=== Section Start ===

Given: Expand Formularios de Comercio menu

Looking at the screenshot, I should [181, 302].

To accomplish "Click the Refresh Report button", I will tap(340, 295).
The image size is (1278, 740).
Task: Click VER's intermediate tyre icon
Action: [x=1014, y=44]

=== Section End ===

## BRIEF
Transcribe the full set of records precisely.

## TASK RESULT
Given: Expand Formularios de Comercio menu

Looking at the screenshot, I should [181, 302].

To accomplish "Click the Refresh Report button", I will tap(340, 295).
The image size is (1278, 740).
Task: Click VER's intermediate tyre icon
Action: [x=1014, y=44]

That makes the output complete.